Look below for lines that hold the string "card" and copy each one.

(Beginning of GIVEN DATA)

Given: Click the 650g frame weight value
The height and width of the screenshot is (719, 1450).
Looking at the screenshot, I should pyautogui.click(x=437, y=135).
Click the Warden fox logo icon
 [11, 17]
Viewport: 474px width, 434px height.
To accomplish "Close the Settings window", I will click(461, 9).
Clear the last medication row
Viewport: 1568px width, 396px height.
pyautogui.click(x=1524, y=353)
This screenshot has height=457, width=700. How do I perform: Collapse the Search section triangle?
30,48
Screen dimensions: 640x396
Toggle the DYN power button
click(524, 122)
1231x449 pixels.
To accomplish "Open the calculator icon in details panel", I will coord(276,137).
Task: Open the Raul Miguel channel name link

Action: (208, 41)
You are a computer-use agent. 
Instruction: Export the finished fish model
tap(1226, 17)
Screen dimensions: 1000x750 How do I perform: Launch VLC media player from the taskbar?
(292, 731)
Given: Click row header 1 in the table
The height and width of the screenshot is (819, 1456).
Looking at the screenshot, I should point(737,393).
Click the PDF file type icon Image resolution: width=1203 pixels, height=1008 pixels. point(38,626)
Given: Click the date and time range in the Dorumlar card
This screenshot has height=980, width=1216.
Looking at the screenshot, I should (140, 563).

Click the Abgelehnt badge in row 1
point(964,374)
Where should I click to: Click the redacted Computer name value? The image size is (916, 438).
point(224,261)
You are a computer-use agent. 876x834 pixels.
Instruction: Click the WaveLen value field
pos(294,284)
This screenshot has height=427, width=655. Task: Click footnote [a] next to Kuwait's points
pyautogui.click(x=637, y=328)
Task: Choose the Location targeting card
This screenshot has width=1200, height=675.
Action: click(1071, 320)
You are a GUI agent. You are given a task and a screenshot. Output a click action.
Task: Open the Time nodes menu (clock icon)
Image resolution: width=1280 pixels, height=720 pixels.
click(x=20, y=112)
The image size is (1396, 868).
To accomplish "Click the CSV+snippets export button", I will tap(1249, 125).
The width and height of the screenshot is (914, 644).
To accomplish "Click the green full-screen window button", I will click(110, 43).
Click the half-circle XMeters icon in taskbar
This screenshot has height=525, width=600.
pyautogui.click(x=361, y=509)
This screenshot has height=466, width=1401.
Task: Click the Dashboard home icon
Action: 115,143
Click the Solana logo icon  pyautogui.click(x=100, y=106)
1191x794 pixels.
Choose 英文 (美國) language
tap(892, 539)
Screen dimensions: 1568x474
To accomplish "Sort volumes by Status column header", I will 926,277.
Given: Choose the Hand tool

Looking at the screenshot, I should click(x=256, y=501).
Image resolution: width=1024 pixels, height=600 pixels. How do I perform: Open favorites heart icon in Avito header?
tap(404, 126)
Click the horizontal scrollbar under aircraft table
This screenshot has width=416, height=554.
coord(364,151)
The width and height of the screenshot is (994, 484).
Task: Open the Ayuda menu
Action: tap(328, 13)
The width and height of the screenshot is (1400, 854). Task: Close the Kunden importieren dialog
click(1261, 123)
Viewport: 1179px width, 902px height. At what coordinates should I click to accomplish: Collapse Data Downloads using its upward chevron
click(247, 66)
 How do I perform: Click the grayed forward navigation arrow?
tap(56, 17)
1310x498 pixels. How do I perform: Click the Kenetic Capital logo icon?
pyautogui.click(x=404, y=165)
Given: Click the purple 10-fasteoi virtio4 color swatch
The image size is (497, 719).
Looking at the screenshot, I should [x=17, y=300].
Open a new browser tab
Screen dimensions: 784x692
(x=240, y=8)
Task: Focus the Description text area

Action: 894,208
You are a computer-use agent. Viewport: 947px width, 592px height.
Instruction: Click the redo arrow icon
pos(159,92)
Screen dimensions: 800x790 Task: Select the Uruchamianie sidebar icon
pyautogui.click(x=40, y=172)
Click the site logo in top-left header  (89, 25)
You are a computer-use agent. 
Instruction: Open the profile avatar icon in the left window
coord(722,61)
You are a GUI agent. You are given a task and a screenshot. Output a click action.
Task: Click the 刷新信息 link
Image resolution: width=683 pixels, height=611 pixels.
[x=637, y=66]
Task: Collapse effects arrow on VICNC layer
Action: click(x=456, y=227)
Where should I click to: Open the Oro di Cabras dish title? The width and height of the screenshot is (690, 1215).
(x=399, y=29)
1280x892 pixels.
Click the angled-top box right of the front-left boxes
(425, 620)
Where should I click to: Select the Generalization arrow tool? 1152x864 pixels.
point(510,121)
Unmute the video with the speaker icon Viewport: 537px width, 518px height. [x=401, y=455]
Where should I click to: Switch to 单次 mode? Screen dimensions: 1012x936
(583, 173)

(End of GIVEN DATA)

* RESULT OF THIS EXERCISE
Given: Click the date and time range in the Dorumlar card
Task: Choose the Location targeting card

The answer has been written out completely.